Each line from the one containing "You are a computer-use" through the last line of the data below should be printed exactly, please, with any pictures omitted.

########################################

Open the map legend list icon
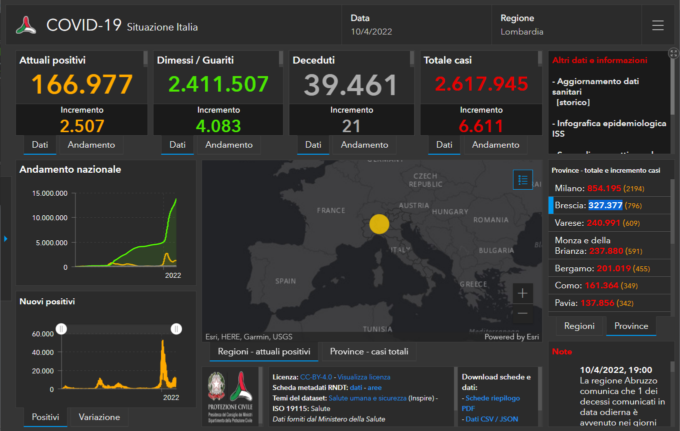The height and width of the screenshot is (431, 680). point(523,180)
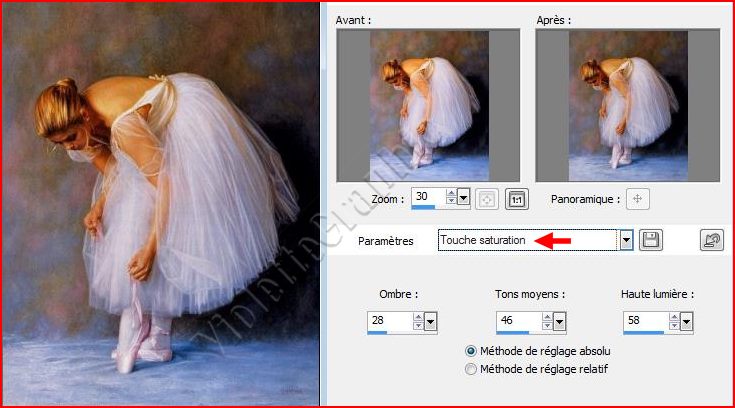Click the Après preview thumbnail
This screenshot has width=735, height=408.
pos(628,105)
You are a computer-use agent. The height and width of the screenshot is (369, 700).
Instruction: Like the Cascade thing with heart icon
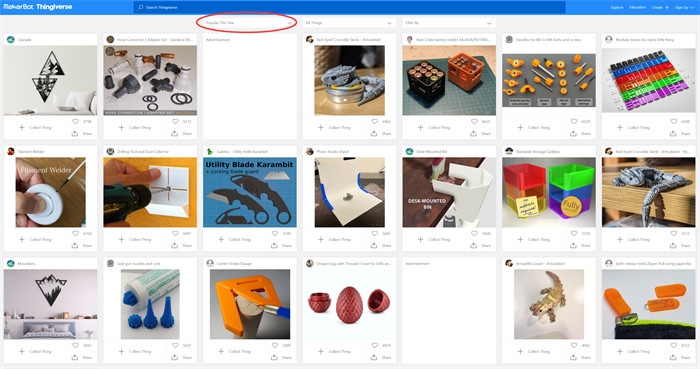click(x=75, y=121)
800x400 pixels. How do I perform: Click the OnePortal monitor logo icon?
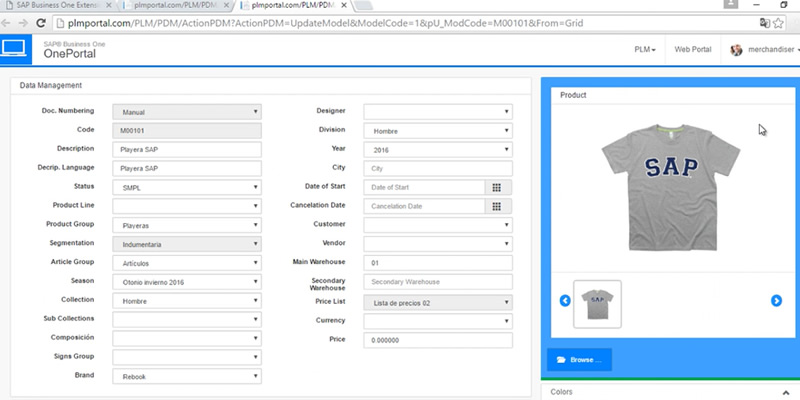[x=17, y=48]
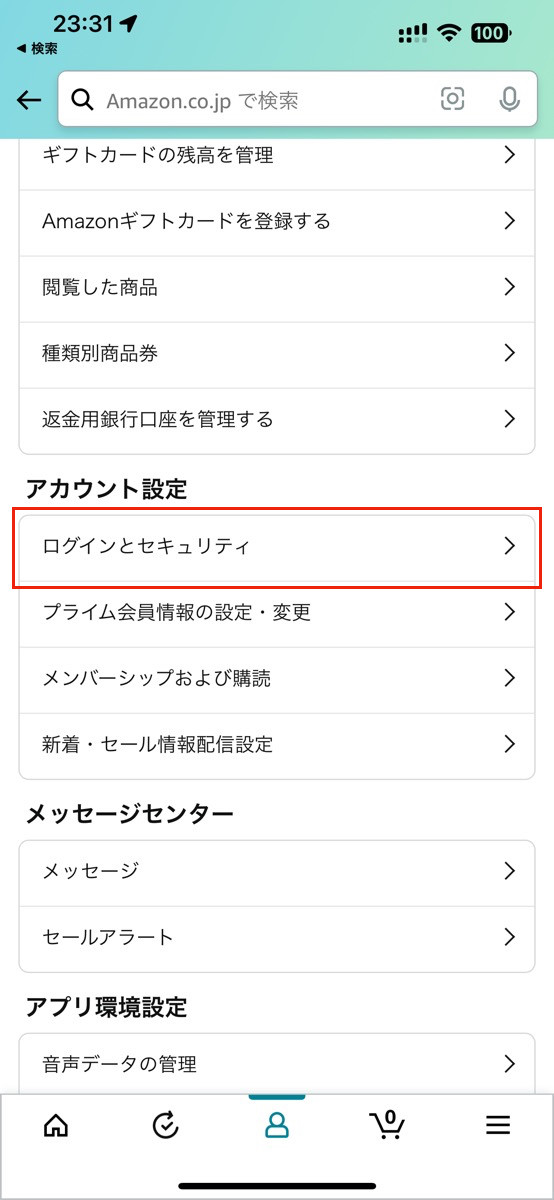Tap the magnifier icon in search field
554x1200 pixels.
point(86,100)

########################################

● **SOLUTION FOR THIS PROBLEM**:
You are a computer-use agent. The height and width of the screenshot is (369, 700).
Instruction: Like the Cascade thing with heart icon
click(x=75, y=121)
800x400 pixels. How do I perform: Click the OnePortal monitor logo icon?
[x=17, y=48]
Tap the magnifier icon in search field
554x1200 pixels.
point(86,100)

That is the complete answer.